1.5 Types of Survey Errors (pp. 24-26), "Coverage Error," "Nonresponse Error," "Sampling Error," and "Measurement Error" (you are not required to study "Ethical Issues about Surveys")

Watch These

Figure 0020.040. Survey errors and remedies.

Figure 020.050. Measurement scales in statistics by Laura Swart. Laura gives you some mnemonics to remember the measurement scales well.

Figure 0020.060. Sampling 02: Simple Random Sampling.

Figure 0020.070. Sampling 03: Stratified Random Sampling.

Figure 0020.080. Sampling 04: Cluster Sampling.

Figure 0020.090. Sampling 05: Systematic Sampling.

Answer These

In the video clip in Figure 0020.040. Survey errors and remedies, gives an example of a sampling error when "I only consider women" to study the relationship between education attainment and earnings (3:45-4:15 min). That is actually misleading. Explain what kind of error that example is really about.

What is the difference between a population and frame? Give an example that illustrates the difference.

What does SRS stand for?

What is the difference between a stratum and a cluster? Give an example that illustrates the difference.

Find out the meaning of the term "census" in Statistics. Explain it by compparing census to sample.

Do problem 1.1 (p. 17 in the textbook).

Do problem 1.11 (p. 18 in the textbook).

From the following list of names, select 8 to create a SRS. Write down your sample. Describe the steps you took to select the sample.

From the same list of names, select 6 to create a stratified sample. Describe the steps you took to select the sample.

From the same list of names, select 6 to create a systematic sample. Describe the steps you took to select the sample.

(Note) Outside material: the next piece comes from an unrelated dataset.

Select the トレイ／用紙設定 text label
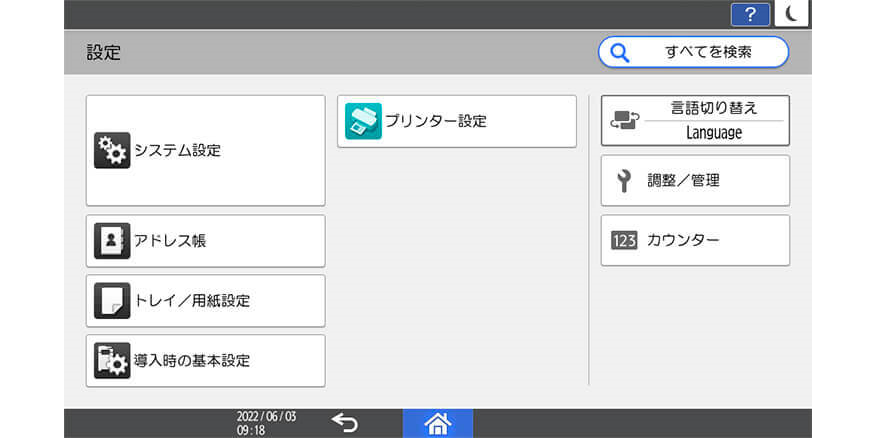[192, 301]
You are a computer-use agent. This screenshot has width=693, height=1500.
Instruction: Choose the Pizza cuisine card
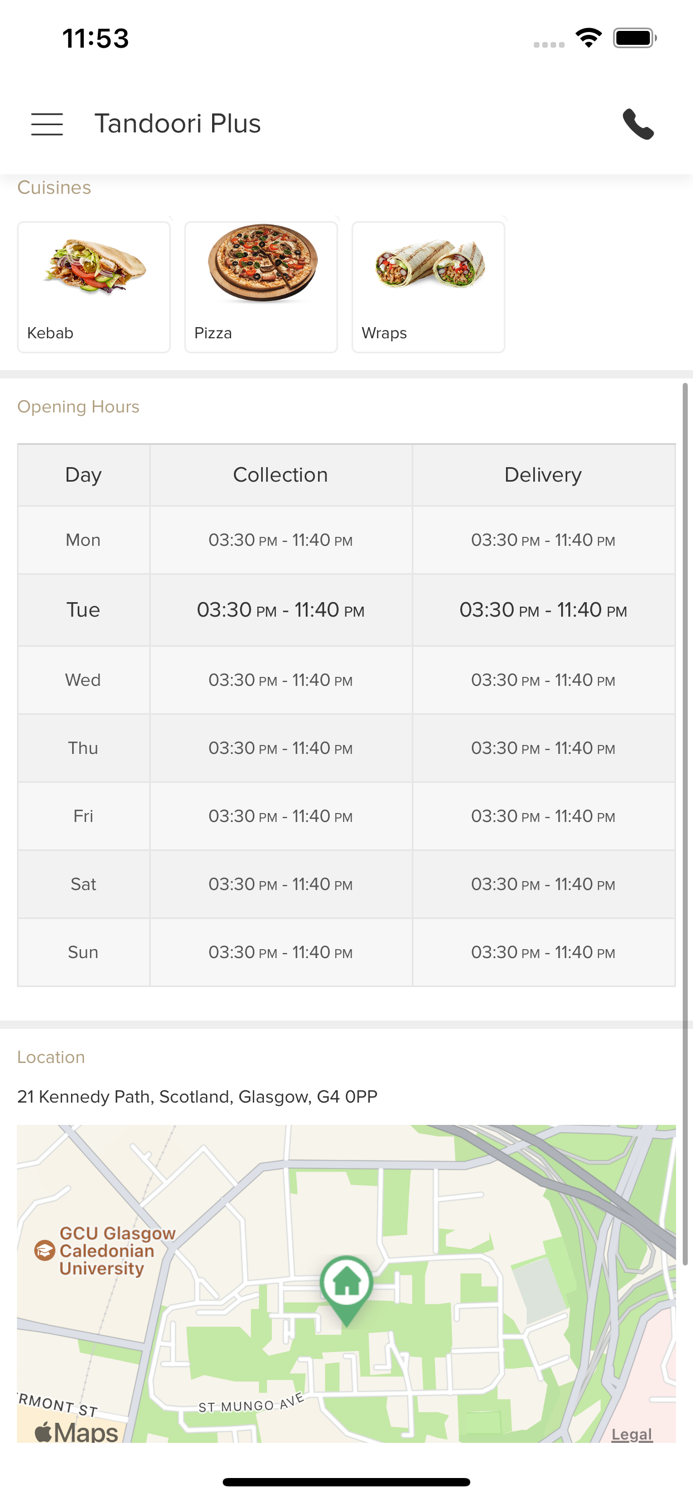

Do problem 1.25 (p. 24 in the textbook).

This one is more difficult: One popular book reports, "In a recent study published in the July 2006 issue of the journal Obesity, researchers examined more than 120,000 children under the age of six over a twenty-two year period and found that the prevalence of overweight among the children increased from 6.3 percent to 10 percent (a 59 percent increase);". What kind of a survey error have these researchers virtually guaranteed? Explain.